‘Dragons’ A Poignant Commentary on Sexism, Self

My day job right now has me looking through lots of records—many primary sources—on the ways heteronormative gender roles were constructed and enforced during the midcentury decades. Looking back at the rigid structure our collective grandmothers were expected to squeeze into, and the lack of rights they had within it, is both sobering and enraging (especially considering how many people apparently want us to return to that “traditional” era).

With the benefit of hindsight, it’s easy to see how those constricting expectations stunted or prevented personal and professional growth of those who were supposed to be content raising children and doing laundry—and the emotional growth of those who benefitted from all that free labor. And how power and economic imbalance between binary genders prevented change for so long. But Kelly Barnhill’s When Women Were Dragons offers one solution for the frustrated housewife: turn into a dragon. If your husband protests, eat him.

In April 1955, hundreds of thousands of women did just that, including Alex’s beloved aunt Marla. Alex’s mother, on the other hand, stayed human and wedged firmly in her role as a housewife, and all but erased Marla from existence in the aftermath that including adopting Marla’s toddler daughter, Beatrice. But Alex remembers, and she sees, too, the ways her mother, a brilliant mathematician, is limited by the increased social rigidity that follows the mass dragoning. After her mother dies, a teenage Alex finds that rigidity immediately transferred to her as she takes over caring for Beatrice and running a household, with her burgeoning skills as a mathematician dismissed by her father as unnecessary to find a husband. As Alex carves her own desperate path, she finds herself relating uncomfortably to both her mother and Marla, and realizes women haven’t stopped turning into dragons—they’re just quieter about it now.

The cover of Kelly Barnhill's When Women Were Dragonings, featuring round green leaves and purple flowers, through which is woven the green scales of a dragon. In the lower lefthand corner, an eye from that dragon watches.

When Women Were Dragons is told in the style of a bit of a memoir intercut with historical context. Alex’s experience is sandwiched between summaries of the dragonings, the reaction of the public, the theories on where the dragons actually went after taking to the sky. The mayo on that metaphorical bread is brief sections of letters, segments from speeches and Congressional hearings, police reports, and other contemporary documentation. In some ways, particularly in the beginning, I found this structure to slow down the story, and longed for more of Alex’s own experience. By the end, I appreciated Barnhill’s approach; this isn’t just about Alex, after all, so much as it is about one woman’s experience navigating a world in flux.

Also, without those long sections of summary, we would never hear the accounts of women taking back their place in the world in often delightful (if violent) ways.
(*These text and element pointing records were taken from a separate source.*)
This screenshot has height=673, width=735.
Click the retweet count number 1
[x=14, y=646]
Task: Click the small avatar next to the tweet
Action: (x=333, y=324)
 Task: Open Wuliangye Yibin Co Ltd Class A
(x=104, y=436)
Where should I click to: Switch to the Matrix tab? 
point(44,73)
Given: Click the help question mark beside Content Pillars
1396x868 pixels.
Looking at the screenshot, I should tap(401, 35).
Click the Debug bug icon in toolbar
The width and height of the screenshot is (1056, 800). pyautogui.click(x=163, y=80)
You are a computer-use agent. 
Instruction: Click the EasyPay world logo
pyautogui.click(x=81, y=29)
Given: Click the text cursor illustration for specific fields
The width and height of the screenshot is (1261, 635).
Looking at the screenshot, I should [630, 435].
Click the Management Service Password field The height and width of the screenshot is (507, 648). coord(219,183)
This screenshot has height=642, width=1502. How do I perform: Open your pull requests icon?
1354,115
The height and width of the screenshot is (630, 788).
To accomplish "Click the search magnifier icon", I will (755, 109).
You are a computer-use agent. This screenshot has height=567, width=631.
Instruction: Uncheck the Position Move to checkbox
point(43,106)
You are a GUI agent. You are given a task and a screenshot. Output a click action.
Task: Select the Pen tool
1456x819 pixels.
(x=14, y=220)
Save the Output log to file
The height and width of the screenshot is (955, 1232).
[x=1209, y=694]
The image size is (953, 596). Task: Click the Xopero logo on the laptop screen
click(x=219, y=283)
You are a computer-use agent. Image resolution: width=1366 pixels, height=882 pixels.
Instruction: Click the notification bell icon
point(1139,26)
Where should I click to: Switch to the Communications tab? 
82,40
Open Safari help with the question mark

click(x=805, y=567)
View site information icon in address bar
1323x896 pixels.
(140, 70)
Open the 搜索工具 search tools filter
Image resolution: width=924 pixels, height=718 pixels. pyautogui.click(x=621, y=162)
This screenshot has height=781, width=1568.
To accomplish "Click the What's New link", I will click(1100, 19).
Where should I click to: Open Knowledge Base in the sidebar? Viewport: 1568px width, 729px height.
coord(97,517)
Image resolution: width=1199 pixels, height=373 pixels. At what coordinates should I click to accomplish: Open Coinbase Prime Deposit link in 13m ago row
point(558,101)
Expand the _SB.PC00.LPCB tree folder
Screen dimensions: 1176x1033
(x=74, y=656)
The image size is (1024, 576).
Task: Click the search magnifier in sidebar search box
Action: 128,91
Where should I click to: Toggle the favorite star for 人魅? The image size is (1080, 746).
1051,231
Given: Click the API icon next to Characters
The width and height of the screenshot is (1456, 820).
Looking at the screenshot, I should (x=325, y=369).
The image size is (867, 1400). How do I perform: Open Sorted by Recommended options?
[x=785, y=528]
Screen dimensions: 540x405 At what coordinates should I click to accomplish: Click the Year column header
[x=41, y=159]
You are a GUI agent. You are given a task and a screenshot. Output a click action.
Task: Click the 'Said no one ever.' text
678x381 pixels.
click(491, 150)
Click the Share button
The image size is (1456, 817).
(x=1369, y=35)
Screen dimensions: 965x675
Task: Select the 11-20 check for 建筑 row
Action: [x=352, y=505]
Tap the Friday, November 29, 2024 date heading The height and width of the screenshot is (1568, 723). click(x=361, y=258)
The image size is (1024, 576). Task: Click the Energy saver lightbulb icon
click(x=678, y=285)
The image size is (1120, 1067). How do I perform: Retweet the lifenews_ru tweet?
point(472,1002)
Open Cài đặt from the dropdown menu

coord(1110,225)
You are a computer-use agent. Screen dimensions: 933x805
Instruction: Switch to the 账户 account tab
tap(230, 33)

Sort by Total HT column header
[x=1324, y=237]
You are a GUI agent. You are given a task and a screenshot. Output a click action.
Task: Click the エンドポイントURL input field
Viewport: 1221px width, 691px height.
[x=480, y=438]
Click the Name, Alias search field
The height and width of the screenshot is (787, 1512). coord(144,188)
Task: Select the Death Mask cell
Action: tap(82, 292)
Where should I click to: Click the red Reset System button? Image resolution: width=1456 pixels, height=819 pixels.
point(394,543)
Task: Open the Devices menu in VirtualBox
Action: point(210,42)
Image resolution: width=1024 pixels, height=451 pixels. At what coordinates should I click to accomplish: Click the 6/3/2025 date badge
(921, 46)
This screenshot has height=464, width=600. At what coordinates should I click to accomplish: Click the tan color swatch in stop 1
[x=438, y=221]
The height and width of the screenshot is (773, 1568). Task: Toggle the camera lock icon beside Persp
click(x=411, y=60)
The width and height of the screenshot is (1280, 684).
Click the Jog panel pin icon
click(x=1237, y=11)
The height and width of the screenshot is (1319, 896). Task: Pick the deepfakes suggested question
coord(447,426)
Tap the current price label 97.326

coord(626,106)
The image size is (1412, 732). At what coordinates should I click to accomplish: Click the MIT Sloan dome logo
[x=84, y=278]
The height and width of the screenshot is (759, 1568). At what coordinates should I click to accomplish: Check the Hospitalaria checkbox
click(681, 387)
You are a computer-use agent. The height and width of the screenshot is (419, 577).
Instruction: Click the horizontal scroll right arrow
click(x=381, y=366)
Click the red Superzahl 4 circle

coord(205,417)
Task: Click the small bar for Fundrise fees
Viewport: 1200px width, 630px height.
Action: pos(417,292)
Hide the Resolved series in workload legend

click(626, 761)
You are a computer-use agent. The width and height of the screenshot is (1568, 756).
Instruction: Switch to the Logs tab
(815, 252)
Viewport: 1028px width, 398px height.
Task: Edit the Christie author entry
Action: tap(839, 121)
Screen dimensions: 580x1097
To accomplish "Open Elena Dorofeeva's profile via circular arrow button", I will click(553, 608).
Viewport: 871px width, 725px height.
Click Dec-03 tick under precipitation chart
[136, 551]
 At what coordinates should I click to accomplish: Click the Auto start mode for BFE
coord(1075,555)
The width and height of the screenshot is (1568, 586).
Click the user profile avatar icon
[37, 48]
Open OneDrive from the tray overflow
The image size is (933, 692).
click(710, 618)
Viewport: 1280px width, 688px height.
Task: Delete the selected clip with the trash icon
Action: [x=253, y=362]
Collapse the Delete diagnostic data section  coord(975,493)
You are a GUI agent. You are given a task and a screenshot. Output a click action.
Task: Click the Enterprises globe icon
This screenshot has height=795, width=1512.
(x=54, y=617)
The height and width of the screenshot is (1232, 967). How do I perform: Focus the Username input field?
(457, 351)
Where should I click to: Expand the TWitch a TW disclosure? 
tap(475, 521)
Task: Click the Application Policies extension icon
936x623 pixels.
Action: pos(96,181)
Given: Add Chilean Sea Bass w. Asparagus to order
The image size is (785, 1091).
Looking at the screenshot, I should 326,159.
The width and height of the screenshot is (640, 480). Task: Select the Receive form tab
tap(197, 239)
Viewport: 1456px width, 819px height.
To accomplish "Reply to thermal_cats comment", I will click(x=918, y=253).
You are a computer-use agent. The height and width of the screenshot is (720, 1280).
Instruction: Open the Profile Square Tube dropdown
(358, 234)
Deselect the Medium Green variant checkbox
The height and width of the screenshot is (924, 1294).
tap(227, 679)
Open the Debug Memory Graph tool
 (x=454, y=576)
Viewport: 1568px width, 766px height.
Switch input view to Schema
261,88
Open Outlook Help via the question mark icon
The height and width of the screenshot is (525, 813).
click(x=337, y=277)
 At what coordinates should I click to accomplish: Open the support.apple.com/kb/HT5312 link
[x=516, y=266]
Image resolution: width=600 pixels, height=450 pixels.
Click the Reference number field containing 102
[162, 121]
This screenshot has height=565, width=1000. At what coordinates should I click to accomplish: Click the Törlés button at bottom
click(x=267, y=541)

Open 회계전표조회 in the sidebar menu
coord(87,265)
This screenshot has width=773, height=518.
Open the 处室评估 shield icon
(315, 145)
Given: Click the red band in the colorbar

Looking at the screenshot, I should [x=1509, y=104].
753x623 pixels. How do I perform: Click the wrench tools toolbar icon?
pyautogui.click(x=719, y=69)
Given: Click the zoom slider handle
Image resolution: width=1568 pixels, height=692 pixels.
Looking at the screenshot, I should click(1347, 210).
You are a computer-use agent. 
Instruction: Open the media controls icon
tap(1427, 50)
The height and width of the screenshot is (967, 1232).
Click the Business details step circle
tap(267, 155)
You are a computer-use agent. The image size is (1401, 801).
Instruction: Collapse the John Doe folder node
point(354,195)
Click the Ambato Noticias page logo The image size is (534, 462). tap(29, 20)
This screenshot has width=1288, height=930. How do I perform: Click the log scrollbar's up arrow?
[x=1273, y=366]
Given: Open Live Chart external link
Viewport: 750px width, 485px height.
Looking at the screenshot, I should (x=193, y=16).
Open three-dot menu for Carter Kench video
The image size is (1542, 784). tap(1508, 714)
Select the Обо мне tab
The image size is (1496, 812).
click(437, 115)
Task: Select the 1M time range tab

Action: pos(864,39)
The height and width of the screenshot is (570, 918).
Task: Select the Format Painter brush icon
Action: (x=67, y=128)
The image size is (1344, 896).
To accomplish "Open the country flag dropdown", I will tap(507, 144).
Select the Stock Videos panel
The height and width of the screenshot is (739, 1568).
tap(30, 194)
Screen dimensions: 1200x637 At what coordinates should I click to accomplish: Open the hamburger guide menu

Take the women in abusive relationships suddenly not being physically smaller than their abuser. Or the workers of a phone company who, after years of being victimized by their lecherous boss, collectively dragoned, destroying the building and eating their boss.

I know who I’d eat.

There’s anger burning hot and steady beneath the undercurrent of these anecdotes, seen up close in the way Marla is diminished by her idle and alcoholic husband, and the way Alex’s mother is all but ignored by her philandering father until she’s not there to perform her expected role anymore. The quiet rage of continuously being diminished, being undercut, being kept down, and then chided—by both men and women—for not enjoying that small existence is told in small moments and minute betrayals of expression that might happen with fictional characters but is all too close to reality.

The diminishment that led to the mass dragoning hasn’t vanished in the aftermath of When Woman Were Dragons; nor has it disappeared from our current and nonfictional world. But as When Women Were Dragons reminds us, all it takes for the marginalized to correct an imbalance is to band together and take up the space they deserve. Perhaps we can’t do that with teeth and claws and literal fire, but it’s a timely lesson nonetheless.